With all that info out the way let’s dive into the record. BTA has a way of playing with dynamics and tone like no other metal act out there. The record moves from clean, languid atonal bends to a myriad of chromatic passages that fly by in polyrhythms before you can even process what is happening. Unlike a lot of technical bands however, they have the occasional touch of serene and beautiful tapped passages that both break up the chaos and also warm you from the inside out. They are not scared to strip it down and play something simple and moving and that is one of the qualities I appreciate most about this band. Musically this album has one more interesting touch and that is that all the traditional drum tones of the kick drum, snare, toms, etc. have been replaced with orchestral percussion, namely: “almglocken, wooden plank, metal pipe, broken stacks, and bell/chimes. Sticks are replaced by mallets.” The band also states in the liner notes of the album that the drums are not intended to play “beats” in the traditional sense but to move away from a traditional rock sound and closer to chamber music. I personally find this change refreshing and it gives the record a unique timbre.
The album kicks off hard with all the atonality that has come to be known as the hallmark of BTA, however, the new percussive sounds are a welcome addition. The track is over before it even begins and clocks in at precisely twenty-nine seconds. Next up is “Adult Contemporary”, which has to be one of my favourites of the release. The intro has a neo-classical flavour to it but soon becomes much darker and chromatic. The music is awash of texture with both guitarists tapping, the quality of the sound flowing smoothly between light and dark, inexorably forging forward until the track’s abrupt end.

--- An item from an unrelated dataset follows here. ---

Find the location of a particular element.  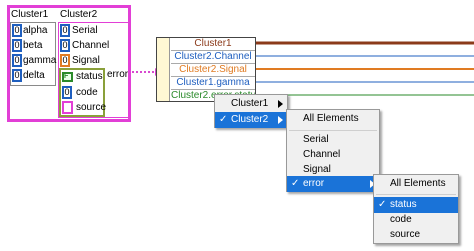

The piece following it has a comical yet menacing aura. “Telepathy Apathy” is like a drunk super-human with telepathic abilities falling around his room while absent-mindedly moving objects around. Every accent is a stumble as he half floats to his bed with his feet dragging on the floor. This is succeeded by “Blessing In Disgust”, which follows the telepath’s subsequent nightmares and violent hangover.

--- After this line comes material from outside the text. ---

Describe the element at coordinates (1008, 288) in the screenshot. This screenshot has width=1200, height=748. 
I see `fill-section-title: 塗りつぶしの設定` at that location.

“Other Realms” is a contender for my favourite track along with “Adult Contemporary”, however, due to the longer format of “Other Realms”, it might take the top slot. We are once again presented with indefinable tonality rises like some Modernist wave, but halfway through the song, the ultimate climax occurs. Disgustingly distorted held chords, frantic passages, and insane solos give way to a curtain of tranquillity and in this instant, I feel transported to this ‘other realm’. My sense of self dissolves into black matter as I drift into the endless, unknowing beyond.
There are not many more words I can use to describe this album without beginning to sound repetitive so I will just end with this. Do not miss this album. At first it may feel overwhelming, but give it time. It will grow on you like some astral tumour that both grants you magical powers but also shows you the end of time.